### Excerpt to read

This specification defines the protocol referred to as “HTTP/1.1”. This protocol includes more stringent requirements than HTTP/1.0 in order to ensure reliable implementation of its features.
Practical information systems require more functionality than simple retrieval, including search, front-end update, and annotation. HTTP allows an open-ended set of methods and headers that indicate the purpose of a request [47]. It builds on the discipline of reference provided by the Uniform Resource Identifier (URI) [3], as a location (URL) [4] or name (URN) [20], for indicating the resource to which a method is to be applied. Messages are passed in a format similar to that used by Internet mail [9] as defined by the Multipurpose Internet Mail Extensions (MIME) [7].
HTTP is also used as a generic protocol for communication between user agents and proxies/gateways to other Internet systems, including those supported by the SMTP [16], NNTP [13], FTP [18], Gopher [2], and WAIS [10] protocols. In this way, HTTP allows basic hypermedia access to resources available from diverse applications.
2 Requirements
The key words “MUST”, “MUST NOT”, “REQUIRED”, “SHALL”, “SHALL NOT”, “SHOULD”, “SHOULD NOT”, “RECOMMENDED”, “MAY”, and “OPTIONAL” in this document are to be interpreted as described in RFC 2119 [34].
An implementation is not compliant if it fails to satisfy one or more of the MUST or REQUIRED level requirements for the protocols it implements. An implementation that satisfies all the MUST or REQUIRED level and all the SHOULD level requirements for its protocols is said to be “unconditionally compliant”; one that satisfies all the MUST level requirements but not all the SHOULD level requirements for its protocols is said to be “conditionally compliant.”
3 Terminology
This specification uses a number of terms to refer to the roles played by participants in, and objects of, the HTTP communication.
connection
A transport layer virtual circuit established between two programs for the purpose of communication.
message
The basic unit of HTTP communication, consisting of a structured sequence of octets matching the syntax defined in section 4 and transmitted via the connection.
request
An HTTP request message, as defined in section 5.
response
An HTTP response message, as defined in section 6.
resource
A network data object or service that can be identified by a URI, as defined in section 3.2. Resources may be available in multiple representations (e.g. multiple languages, data formats, size, and resolutions) or vary in other ways.
entity
The information transferred as the payload of a request or response. An entity consists of metainformation in the form of entity-header fields and content in the form of an entity-body, as described in section 7.
representation
An entity included with a response that is subject to content negotiation, as described in section 12. There may exist multiple representations associated with a particular response status.
content negotiation
The mechanism for selecting the appropriate representation when servicing a request, as described in section 12. The representation of entities in any response can be negotiated (including error responses).
variant
A resource may have one, or more than one, representation(s) associated with it at any given instant. Each of these representations is termed a ‘variant.’ Use of the term ‘variant’ does not necessarily imply that the resource is subject to content negotiation.
client
A program that establishes connections for the purpose of sending requests.
user agent
The client which initiates a request. These are often browsers, editors, spiders (web-traversing robots), or other end user tools.
server
An application program that accepts connections in order to service requests by sending back responses. Any given program may be capable of being both a client and a server; our use of these terms refers only to the role being performed by the program for a particular connection, rather than to the program’s capabilities in general. Likewise, any server may act as an origin server, proxy, gateway, or tunnel, switching behavior based on the nature of each request.

### Data section
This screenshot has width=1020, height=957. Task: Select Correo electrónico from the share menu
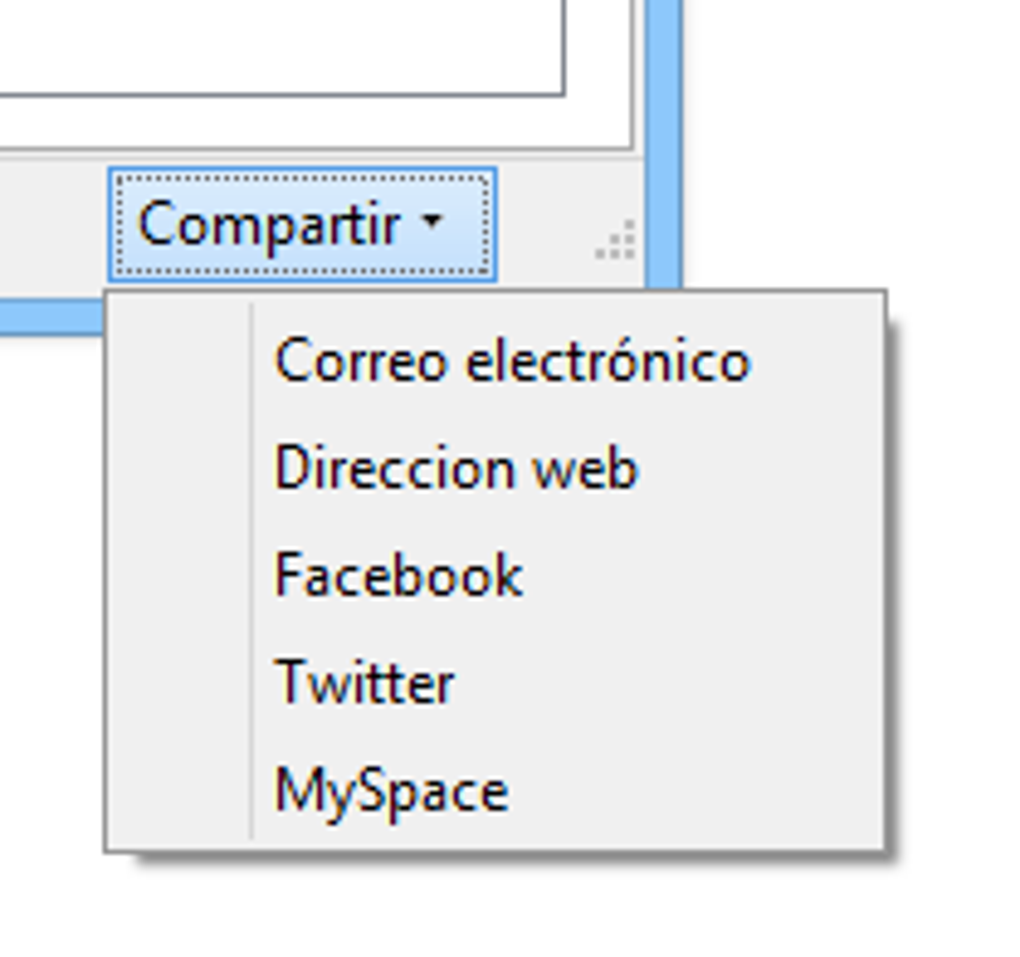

### Exercise tasks
[1] From the HTTP/1.1 specification text, repeat word for word the part that opens with "This specification defines" and closes with "of its features.".
[2] Go on with the HTTP/1.1 specification text, picking up right after its final sentence.

### Written responses
[1]
This specification defines the protocol referred to as “HTTP/1.1”. This protocol includes more stringent requirements than HTTP/1.0 in order to ensure reliable implementation of its features.

[2]
origin server
The server on which a given resource resides or is to be created.
proxy
An intermediary program which acts as both a server and a client for the purpose of making requests on behalf of other clients. Requests are serviced internally or by passing them on, with possible translation, to other servers. A proxy MUST implement both the client and server requirements of this specification. A “transparent proxy” is a proxy that does not modify the request or response beyond what is required for proxy authentication and identification. A “non-transparent proxy” is a proxy that modifies the request or response in order to provide some added service to the user agent, such as group annotation services, media type transformation, protocol reduction, or anonymity filtering. Except where either transparent or non-transparent behavior is explicitly stated, the HTTP proxy requirements apply to both types of proxies.
gateway
A server which acts as an intermediary for some other server. Unlike a proxy, a gateway receives requests as if it were the origin server for the requested resource; the requesting client may not be aware that it is communicating with a gateway.
tunnel
An intermediary program which is acting as a blind relay between two connections. Once active, a tunnel is not considered a party to the HTTP communication, though the tunnel may have been initiated by an HTTP request. The tunnel ceases to exist when both ends of the relayed connections are closed.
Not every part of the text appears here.